We grow our Disco Hamas in Discovery Bay, and Summerstones and Summer Blues at the Skunk Island farm. When we first started these farms, production was so low that we only sold these oysters during the summer (hence their names), but now, a decade later, these oysters are commonly available year round.
Disco Hamas are a bag-on-beach Pacific from Discovery Bay, shown above.
Left, picking Summerstones off the beach. Right, heading towards the tumble farm at Skunk Island.
Flavor wise, the oysters from the Northern Olympic Peninsula are usually nicely salty (courtesy of proximity to the ocean) and decently plump (those southerly winds deliver the algae). They have a more pronounced (although still subtle) seaweed flavor than our Hood Canal oysters.
Hood Canal (Hama Hama HQ)
Hood Canal is a 50 mile long glacially carved fjord that separates the Olympic Peninsula from the rest of the continent. It's narrow and deep - up to 600 feet deep in places - except for its estuaries, which are big (due to the amount of freshwater pouring out of the Olympic Mountains) and tidal. Our home is halfway up the Canal, at the mouth of the Hamma Hamma River.
In the summertime, when the tides are low during the day, the incoming water absorbs heat from hundreds of acres of sand and gravel tideflats. This causes thermal stratification: the water is cold down deep, but warm (up to 70 degrees or warmer) at the top. The warm water temperatures allow the Pacific oyster to reproduce in the wild and make for great swimming, but come with a downside because warm water holds more naturally-occurring saltwater bacteria than cold water. At our farm, we're fortunate that the river is ice cold all summer and can function as a sort off on-site refrigerator to keep product cool after it's harvested, but historically our company would scale back operations in the heat of summer, selling only clams and shucked oysters, both of which are usually eaten cooked. Now, thanks to state-of-the-art depuration systems that allow oysters to filter out harmful bacteria, we're able to sell Hood Canal oysters on the half shell year round.
The Canal is a very unique oyster farming area. It's a "lean" body of water - meaning there's not usually a ton of algae, so the oysters and clams grow more slowly than they do elsewhere.

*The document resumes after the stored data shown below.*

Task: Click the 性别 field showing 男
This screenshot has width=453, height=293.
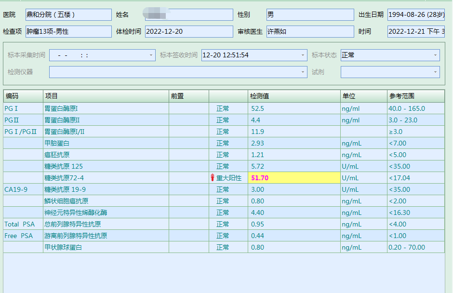Action: [310, 15]
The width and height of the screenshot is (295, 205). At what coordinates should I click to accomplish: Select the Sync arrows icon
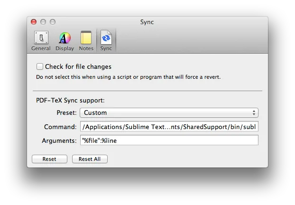coord(106,38)
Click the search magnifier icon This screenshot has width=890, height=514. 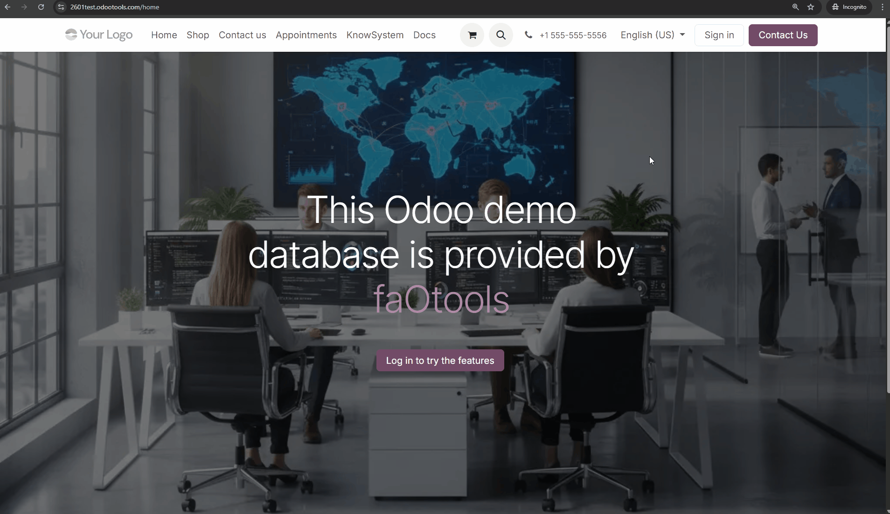click(x=501, y=35)
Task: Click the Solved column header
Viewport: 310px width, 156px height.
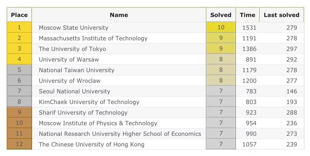Action: (221, 15)
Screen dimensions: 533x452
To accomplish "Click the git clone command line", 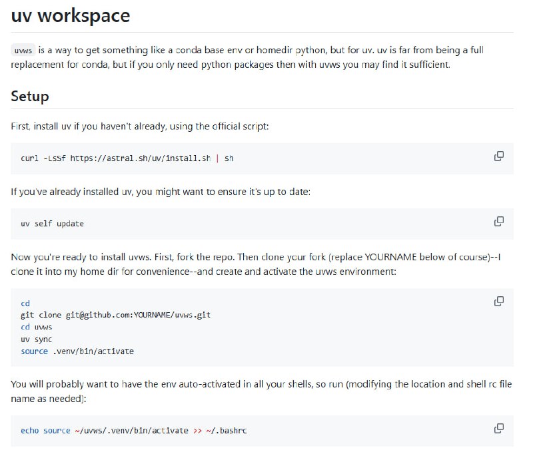I will pyautogui.click(x=116, y=315).
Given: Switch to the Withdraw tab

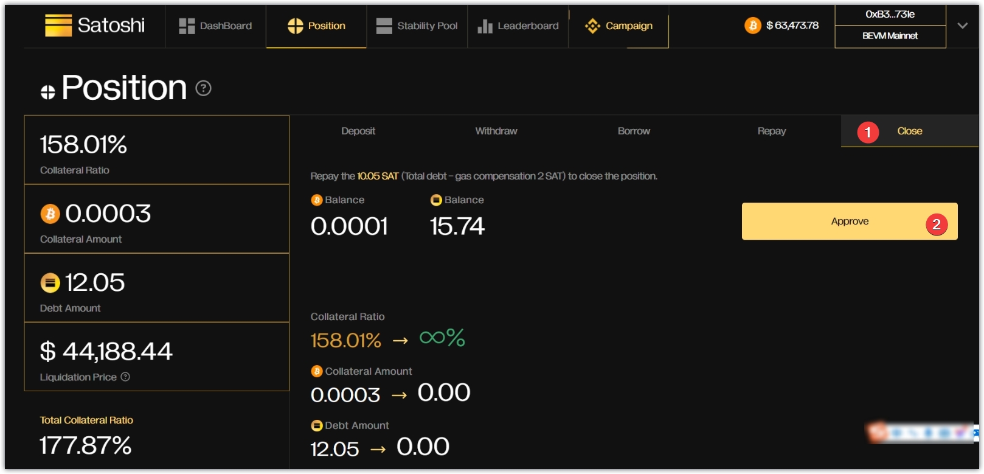Looking at the screenshot, I should tap(496, 131).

Flavorwise, oysters from mid to north Hood Canal are known for a pronounced fruity, cucumber-like, "clean" finish. Because the oysters spend so long on the farm growing, and because the Canal is prone to barnacle sets and wild reproduction, beach grown oysters from the Hood Canal tend to wild, rugged shells. Because they're intertidal, and used to being fully exposed during the low tides, they have long shelf lives and hardy shells.

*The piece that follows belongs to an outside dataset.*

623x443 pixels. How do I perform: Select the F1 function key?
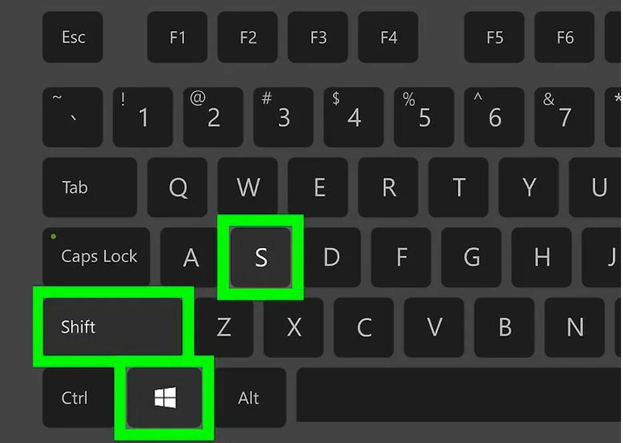[177, 37]
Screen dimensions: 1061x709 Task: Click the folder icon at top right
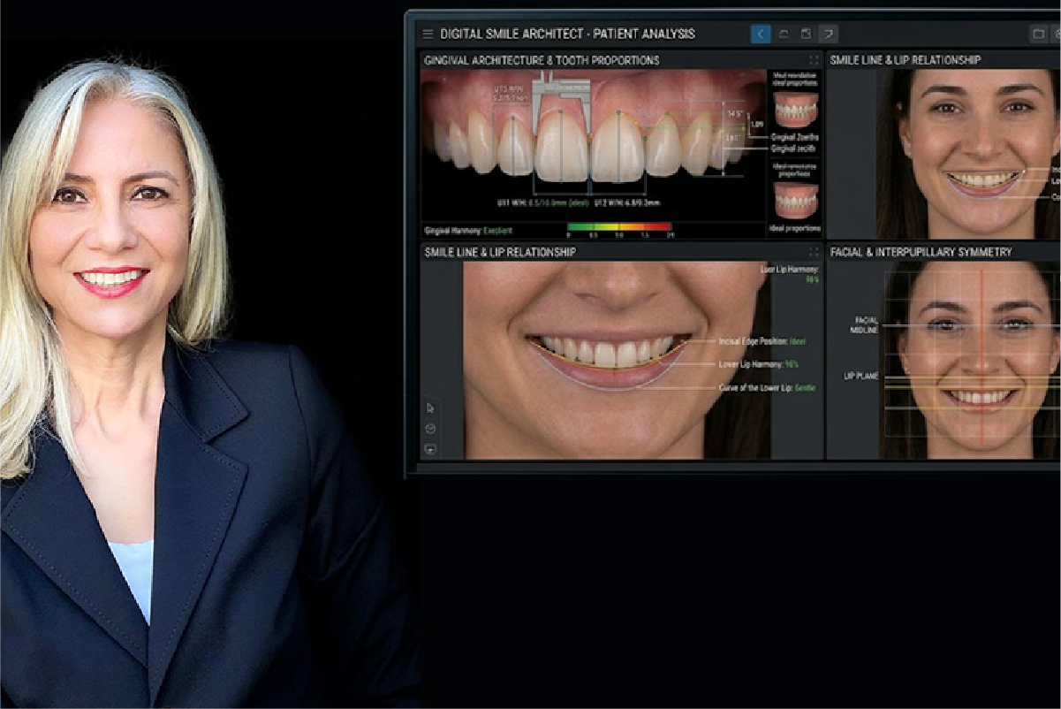click(x=1039, y=34)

We grow our namesake oyster, the Hama Hama, directly on the gravel beaches at the mouth of the Hamma Hamma river. These are hardy oysters, used to being fully exposed by the outgoing tide. They grow slowly and have great shelf lives.
We also grow Blue Pools, a tumbled pacific, on the Hamma Hamma delta.
Just a bit south of the Hamma Hamma river we have a few small farms near Ayock Point, (pictured below), where we grow bag-on-beach Lucky Pennies and Hood Rocks.
Southern Puget Sound
The finger inlets of South Puget Sound are famous for their oysters, and for good reason: they have cold water, strong tidal currants, and plentiful algae. They're oyster factories. In some inlets, oysters can reach market size after only 9 months on the beach (compared to 2 to 3 years in Hood Canal). South Puget Sound oysters are known for rich, butter, kelpy flavors. Many of our "partner farm" oysters come from Hammersley Inlet, Eld Inlet, and Pickering Passage. We also farm Sea Cows (tumbled from Hammersley) and several bag-to beach pacifics: Wildcats (Skookum Inlet), Barron Points (Totten Inlet), and Hove Coves (from Hove Cove next to Pickering Passage) as well as Kumamotos and Olympias.
Above: A few of our crew with our partner farmer Duane Fagergren, who grows Calm Cove oysters in Totten Inlet, pictured here with his family. Notice the substrate, which is less rocky and gravelly than Hood Canal. Totten oysters are known for a sweet, buttery finish and benefit from cool water well into the summer season.